## Excerpt to read
--- a
+++ b/matching_algorithm.py
@@ -0,0 +1,247 @@
+import os
+import json
+import spacy
+import re
+import pandas as pd
+from concurrent.futures import ProcessPoolExecutor
+from datetime import datetime
+import scispacy
+
+!pip install https://s3-us-west-2.amazonaws.com/ai2-s2-scispacy/releases/v0.5.4/en_ner_bc5cdr_md-0.5.4.tar.gz
+
+# Load spaCy model for NLP processing for biomedical entities
+nlp = spacy.load("en_ner_bc5cdr_md")
+
+# Paths to patient and clinical trial folders
+patient_folder = r'/content/drive/MyDrive/sample/patient_data'
+trial_folder = r'/content/drive/MyDrive/sample/clinical_trials'
+
+# Utility function to load all JSON files from a folder
+def load_json_files(folder_path):
+    files = [os.path.join(folder_path, f) for f in os.listdir(folder_path) if f.endswith('.json')]
+    data = []
+    for file in files:
+        with open(file, 'r') as f:
+            data.append(json.load(f))

## Information
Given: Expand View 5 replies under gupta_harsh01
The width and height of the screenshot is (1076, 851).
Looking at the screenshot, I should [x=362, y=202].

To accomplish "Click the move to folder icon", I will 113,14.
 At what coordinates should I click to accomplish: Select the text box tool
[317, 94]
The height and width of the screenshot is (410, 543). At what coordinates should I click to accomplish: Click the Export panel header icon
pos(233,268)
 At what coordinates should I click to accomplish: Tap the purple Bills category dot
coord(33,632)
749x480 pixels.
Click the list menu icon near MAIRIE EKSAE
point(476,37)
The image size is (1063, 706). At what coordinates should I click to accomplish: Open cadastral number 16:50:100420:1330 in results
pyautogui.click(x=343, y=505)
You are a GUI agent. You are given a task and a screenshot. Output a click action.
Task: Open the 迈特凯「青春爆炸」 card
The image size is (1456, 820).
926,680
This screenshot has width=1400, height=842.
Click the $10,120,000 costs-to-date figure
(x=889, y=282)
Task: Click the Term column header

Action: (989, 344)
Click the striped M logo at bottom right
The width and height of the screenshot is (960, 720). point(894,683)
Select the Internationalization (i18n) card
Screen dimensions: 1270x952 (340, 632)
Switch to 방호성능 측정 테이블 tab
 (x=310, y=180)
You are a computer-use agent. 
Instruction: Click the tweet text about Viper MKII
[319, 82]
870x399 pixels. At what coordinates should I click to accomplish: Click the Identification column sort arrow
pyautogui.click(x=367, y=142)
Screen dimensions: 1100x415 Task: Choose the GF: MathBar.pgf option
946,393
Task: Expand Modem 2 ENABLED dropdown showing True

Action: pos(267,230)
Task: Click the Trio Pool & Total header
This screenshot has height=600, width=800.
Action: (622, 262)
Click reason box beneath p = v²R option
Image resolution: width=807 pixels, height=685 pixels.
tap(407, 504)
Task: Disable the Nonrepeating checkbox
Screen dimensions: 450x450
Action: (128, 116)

## Work required
Extend the diff of matching_algorithm.py shown above, picking up right after its last line.

## Exercise response
+    return data
+
+# Function to extract age from eligibility criteria text
+def extract_age_from_criteria(criteria_text, age_type="minimum"):
+    """Extracts age (either minimum or maximum) from the eligibility criteria text."""
+    if age_type == "minimum":
+        # Look for the minimum age using a regex pattern (e.g., "Age > 18 years" or "18 years or older")
+        match = re.search(r'age\s*(>=|>|older than)\s*(\d+)\s*(years?|months?)', criteria_text, re.I)
+    else:
+        # Look for the maximum age using a regex pattern (e.g., "Age <= 65 years" or "65 years or younger")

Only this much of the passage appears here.